#### [Records supplied]
BEGIN
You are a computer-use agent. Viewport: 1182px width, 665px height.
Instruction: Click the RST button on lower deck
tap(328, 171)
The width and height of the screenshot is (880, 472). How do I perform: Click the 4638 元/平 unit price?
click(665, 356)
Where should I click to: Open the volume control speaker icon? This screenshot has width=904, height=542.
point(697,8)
END
BEGIN
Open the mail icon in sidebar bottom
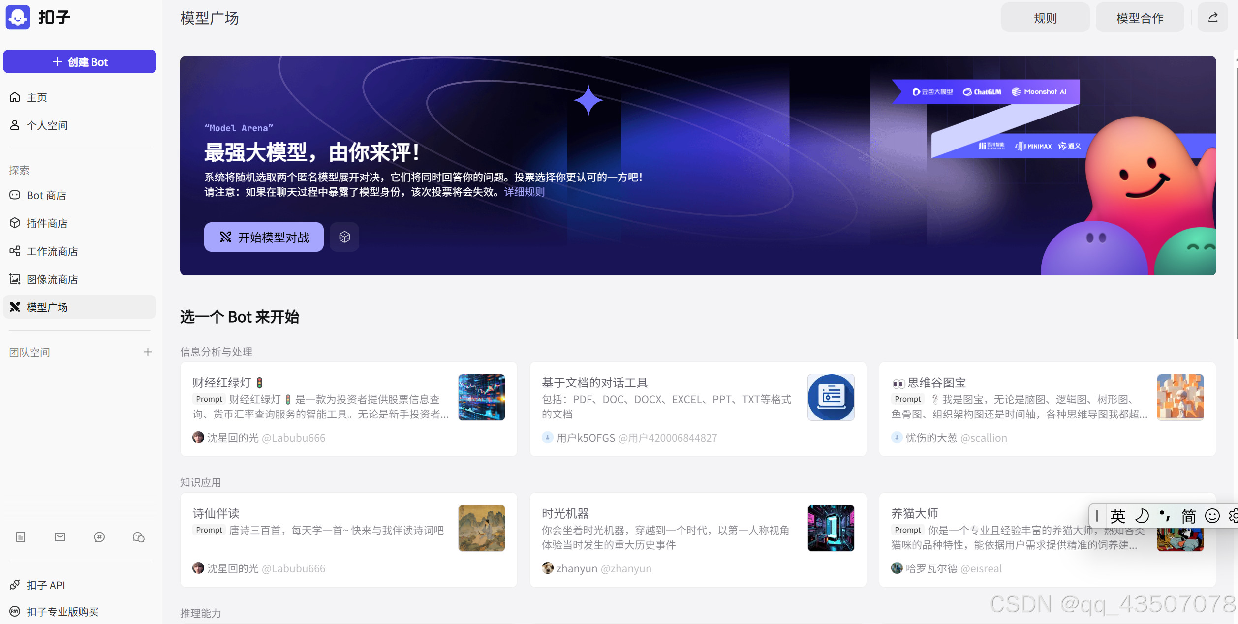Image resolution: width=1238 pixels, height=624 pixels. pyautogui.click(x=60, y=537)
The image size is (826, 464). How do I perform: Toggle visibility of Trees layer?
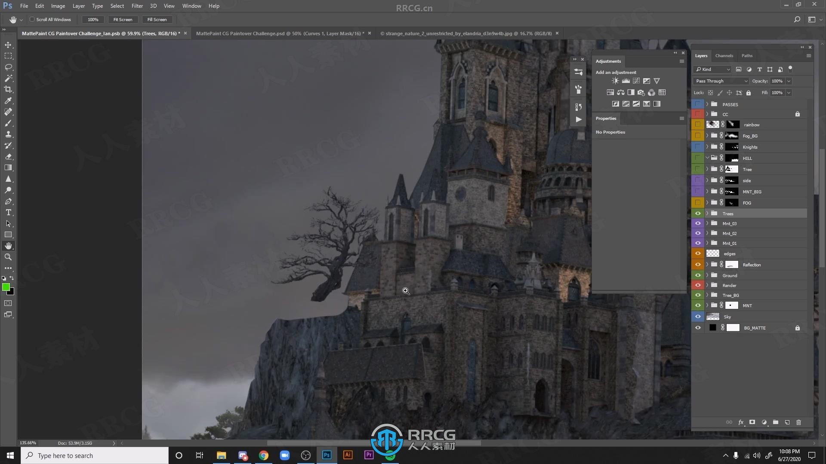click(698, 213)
END
#### [Problem to work on]
Shift every coordinate in the answers by adding 115 to it, and write out again all items in the stretch from the line containing "You are a computer-use" through the line containing "point(697,8)", requests included.

#### [Result for this exercise]
You are a computer-use agent. Viewport: 1182px width, 665px height.
Instruction: Click the RST button on lower deck
tap(443, 286)
The width and height of the screenshot is (880, 472). How do I perform: Click the 4638 元/平 unit price?
click(780, 471)
Where should I click to: Open the volume control speaker icon? This screenshot has width=904, height=542.
point(812,123)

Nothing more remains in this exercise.